# The US version of CMF



## supperfly17 (Apr 18, 2012)

What are some forums from the US that are similar to CMF?


----------



## humble_pie (Jun 7, 2009)

supperfly17 said:


> What are some forums from the US that are similar to CMF?


none afaik


----------



## andrewf (Mar 1, 2010)

Bogleheads?


----------



## MoneyGal (Apr 24, 2009)

Bogleheads is AMAZING.


----------



## leoc2 (Dec 28, 2010)

I too read this forum regularly. CC I hope it's ok to post link?
http://www.bogleheads.org/forum


----------



## CanadianCapitalist (Mar 31, 2009)

leoc2 said:


> I too read this forum regularly. CC I hope it's ok to post link?
> http://www.bogleheads.org/forum


Sure.
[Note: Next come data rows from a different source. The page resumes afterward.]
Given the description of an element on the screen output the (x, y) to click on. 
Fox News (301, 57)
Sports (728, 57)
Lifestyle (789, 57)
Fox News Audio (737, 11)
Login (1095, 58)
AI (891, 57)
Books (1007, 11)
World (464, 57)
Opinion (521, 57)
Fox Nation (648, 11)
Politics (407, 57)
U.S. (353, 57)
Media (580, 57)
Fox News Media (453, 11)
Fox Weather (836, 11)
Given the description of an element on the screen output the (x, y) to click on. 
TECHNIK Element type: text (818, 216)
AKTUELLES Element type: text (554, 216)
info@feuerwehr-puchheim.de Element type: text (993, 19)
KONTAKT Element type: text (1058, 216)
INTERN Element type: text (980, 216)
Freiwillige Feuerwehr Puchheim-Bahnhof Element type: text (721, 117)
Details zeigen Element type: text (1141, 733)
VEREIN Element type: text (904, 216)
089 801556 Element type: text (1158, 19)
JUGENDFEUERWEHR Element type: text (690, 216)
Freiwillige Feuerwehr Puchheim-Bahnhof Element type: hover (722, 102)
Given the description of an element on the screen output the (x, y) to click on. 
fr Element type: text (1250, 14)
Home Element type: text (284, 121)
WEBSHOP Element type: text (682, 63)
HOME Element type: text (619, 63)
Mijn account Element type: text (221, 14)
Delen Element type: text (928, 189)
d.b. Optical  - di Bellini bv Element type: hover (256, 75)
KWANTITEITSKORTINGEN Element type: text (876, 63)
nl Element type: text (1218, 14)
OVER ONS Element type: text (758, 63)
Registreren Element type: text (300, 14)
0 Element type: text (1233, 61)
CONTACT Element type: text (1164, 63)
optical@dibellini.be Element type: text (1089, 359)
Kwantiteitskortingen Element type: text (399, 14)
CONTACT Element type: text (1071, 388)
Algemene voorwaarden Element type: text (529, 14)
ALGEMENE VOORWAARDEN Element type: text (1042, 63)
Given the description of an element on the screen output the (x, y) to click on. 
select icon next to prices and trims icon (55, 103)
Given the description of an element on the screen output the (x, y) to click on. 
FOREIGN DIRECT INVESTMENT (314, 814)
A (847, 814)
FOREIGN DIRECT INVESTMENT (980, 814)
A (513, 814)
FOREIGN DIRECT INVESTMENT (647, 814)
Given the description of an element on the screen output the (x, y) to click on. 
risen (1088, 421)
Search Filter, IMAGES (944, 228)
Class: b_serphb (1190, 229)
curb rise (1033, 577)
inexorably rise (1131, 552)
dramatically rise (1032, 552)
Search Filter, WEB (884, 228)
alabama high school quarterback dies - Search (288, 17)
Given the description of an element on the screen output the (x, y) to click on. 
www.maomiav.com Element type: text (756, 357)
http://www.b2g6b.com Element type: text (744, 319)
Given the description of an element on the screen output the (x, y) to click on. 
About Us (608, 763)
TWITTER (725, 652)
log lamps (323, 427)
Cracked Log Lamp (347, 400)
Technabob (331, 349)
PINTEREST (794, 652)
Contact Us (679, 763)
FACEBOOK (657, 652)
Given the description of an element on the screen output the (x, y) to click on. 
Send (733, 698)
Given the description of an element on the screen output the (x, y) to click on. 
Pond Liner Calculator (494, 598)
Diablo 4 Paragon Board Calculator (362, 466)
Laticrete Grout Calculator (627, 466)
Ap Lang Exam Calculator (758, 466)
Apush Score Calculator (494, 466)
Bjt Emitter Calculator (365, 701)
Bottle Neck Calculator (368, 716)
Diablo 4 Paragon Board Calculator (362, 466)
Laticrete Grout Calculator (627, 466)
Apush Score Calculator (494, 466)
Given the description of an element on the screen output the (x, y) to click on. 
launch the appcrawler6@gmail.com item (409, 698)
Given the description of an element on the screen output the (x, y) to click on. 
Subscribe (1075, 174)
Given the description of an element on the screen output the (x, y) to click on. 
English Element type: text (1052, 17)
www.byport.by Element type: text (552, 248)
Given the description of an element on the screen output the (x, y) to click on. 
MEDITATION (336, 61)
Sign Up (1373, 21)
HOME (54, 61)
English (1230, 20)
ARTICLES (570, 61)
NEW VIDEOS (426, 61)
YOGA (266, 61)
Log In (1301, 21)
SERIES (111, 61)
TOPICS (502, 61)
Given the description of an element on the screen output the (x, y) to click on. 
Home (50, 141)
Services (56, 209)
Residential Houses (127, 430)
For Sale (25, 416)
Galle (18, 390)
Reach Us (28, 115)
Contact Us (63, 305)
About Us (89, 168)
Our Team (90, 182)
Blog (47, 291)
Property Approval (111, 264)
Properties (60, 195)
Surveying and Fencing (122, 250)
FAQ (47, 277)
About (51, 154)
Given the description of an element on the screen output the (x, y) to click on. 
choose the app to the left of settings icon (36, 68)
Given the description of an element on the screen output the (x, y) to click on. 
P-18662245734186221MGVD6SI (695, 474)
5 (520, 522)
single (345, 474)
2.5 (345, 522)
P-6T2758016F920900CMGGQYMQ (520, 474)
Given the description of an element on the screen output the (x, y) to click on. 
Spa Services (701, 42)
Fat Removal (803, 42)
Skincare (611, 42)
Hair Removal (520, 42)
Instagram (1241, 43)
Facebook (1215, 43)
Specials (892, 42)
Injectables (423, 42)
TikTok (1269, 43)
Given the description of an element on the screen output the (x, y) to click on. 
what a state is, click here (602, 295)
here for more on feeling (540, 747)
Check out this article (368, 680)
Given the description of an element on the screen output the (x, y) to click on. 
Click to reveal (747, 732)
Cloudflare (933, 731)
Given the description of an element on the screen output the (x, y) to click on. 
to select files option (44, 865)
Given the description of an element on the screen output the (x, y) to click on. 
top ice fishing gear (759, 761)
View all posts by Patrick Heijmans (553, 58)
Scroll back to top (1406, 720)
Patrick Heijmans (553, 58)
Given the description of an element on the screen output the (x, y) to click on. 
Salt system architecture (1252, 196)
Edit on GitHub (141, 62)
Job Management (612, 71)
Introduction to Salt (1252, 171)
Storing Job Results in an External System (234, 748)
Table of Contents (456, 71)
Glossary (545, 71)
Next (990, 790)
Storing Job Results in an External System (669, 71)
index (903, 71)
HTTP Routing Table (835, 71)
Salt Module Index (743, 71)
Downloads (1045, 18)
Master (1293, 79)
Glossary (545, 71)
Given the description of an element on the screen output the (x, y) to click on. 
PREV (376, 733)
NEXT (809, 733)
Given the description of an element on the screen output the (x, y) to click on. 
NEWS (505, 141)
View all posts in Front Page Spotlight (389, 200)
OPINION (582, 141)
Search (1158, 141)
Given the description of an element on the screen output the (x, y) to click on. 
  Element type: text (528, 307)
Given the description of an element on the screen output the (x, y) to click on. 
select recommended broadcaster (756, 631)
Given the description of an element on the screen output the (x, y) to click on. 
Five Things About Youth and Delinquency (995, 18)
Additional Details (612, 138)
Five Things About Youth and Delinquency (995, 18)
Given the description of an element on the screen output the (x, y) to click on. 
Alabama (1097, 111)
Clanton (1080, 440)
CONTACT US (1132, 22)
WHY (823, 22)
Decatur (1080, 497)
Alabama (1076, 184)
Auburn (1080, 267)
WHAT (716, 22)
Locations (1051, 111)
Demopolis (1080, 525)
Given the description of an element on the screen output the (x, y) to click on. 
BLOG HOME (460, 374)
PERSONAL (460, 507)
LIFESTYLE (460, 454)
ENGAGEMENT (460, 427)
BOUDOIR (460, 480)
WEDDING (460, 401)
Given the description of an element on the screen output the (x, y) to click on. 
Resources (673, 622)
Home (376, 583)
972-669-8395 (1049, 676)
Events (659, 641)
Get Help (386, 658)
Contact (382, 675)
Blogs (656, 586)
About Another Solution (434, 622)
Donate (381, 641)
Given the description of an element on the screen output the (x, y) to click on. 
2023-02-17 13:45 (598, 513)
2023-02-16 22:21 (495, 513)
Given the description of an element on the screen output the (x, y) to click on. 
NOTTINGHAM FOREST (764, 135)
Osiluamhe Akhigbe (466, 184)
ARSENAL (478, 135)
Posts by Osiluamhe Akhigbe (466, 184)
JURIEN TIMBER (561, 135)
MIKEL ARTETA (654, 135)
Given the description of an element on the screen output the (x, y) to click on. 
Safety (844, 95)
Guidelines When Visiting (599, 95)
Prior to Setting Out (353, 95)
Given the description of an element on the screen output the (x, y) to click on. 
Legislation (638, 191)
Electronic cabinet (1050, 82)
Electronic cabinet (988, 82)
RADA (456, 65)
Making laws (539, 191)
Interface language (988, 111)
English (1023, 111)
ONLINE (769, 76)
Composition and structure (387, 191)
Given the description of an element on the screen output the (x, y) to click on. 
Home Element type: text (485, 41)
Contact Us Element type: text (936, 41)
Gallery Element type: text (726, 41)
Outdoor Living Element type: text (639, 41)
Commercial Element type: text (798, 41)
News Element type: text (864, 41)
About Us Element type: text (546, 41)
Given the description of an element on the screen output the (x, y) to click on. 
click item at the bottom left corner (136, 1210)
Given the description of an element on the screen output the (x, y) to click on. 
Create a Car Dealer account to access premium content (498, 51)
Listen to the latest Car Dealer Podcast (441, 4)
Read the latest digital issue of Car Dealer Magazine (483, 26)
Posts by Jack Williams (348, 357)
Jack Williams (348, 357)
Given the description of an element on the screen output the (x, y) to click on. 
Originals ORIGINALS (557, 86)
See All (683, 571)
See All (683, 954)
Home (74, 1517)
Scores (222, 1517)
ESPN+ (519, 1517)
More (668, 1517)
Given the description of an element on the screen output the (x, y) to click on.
Why not?


----------



## supperfly17 (Apr 18, 2012)

Thanks will check it out


----------



## nakedput (Jan 2, 2013)

are there any other forums that are a wealth of info (canadian based) similar to this one?


----------



## uptoolate (Oct 9, 2011)

the Financial Webring Forum. http://www.financialwebring.org/forum/


----------



## Sherlock (Apr 18, 2010)

http://www.getrichslowly.org/forum/


----------